The wage increase will be applied to thousands of team members prior to the holiday season, and will also apply to the more than 100,000 seasonal employees it hires. The current federal minimum wage is set at $7.25. Wages have been a contentious issue for retailers as they compete for quality workers.  In February 2015, Walmart said it would raise base wages for 500,000 workers to at least $9 an hour, with an increase to $10 an hour in 2016. That year, Walmart also gave raises to more than 1.2 million hourly workers, which pushed the average hourly full-time store employee up to $13.38 an hour. Target followed suit with its own wage increases in 2015 and 2016, promising a $10-an-hour base last year.

“Target has a long history of investing in our team members. We care about and value the more than 323,000 individuals who come together every day with an absolute commitment to serving our guest,” said Brian Cornell, CEO and chairman of Target. “Target has always offered market competitive wages to our team members.
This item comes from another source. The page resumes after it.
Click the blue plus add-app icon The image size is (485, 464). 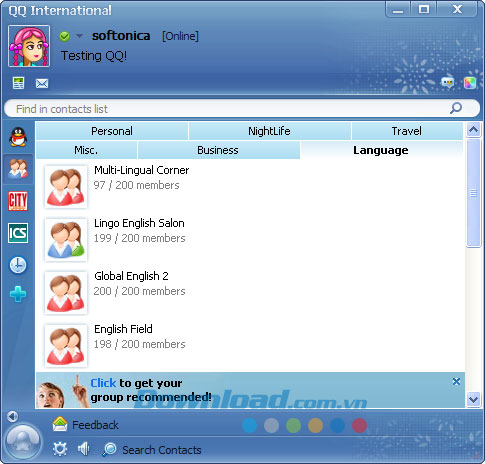(x=18, y=294)
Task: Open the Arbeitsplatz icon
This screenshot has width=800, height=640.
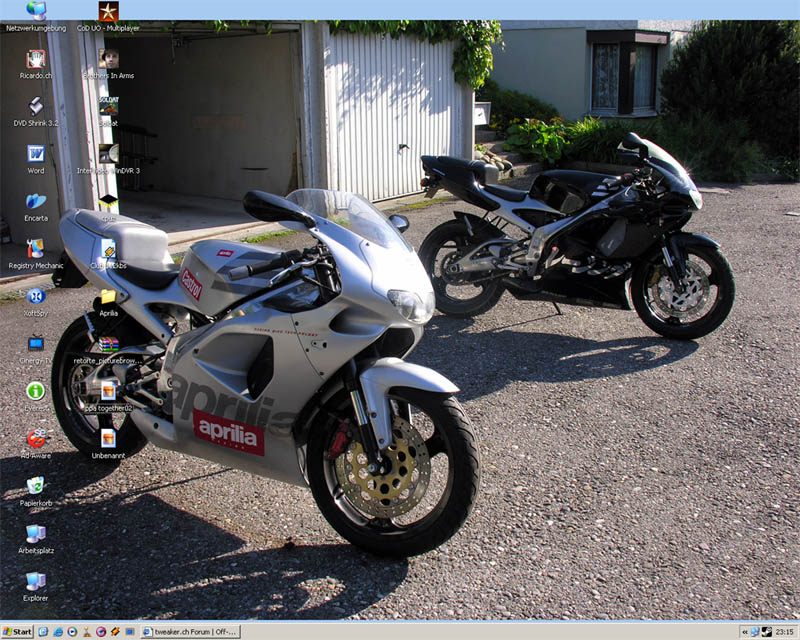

With this latest commitment, we’ll be providing even more meaningful pay, as well as the tools, training and support our team needs to build their skills, develop professionally and offer the service and expertise that set Target apart.”

Target sees this as an investment in its team, and the company currently pays market competitive rates above the federal minimum wage in its stores nationwide. In 2016, Target committed to a $10 minimum hourly wage.  Aside from hourly wages, Target also commits to its team members with flexible scheduling and other benefits, including a 10 percent merchandise discount at Target and and an additional 20 percent health and wellness discount on fresh produce, Simply Balanced products, and C9 merchandise.  Comprehensive health and wellness programs as well as financial resources are also available for all eligible team members.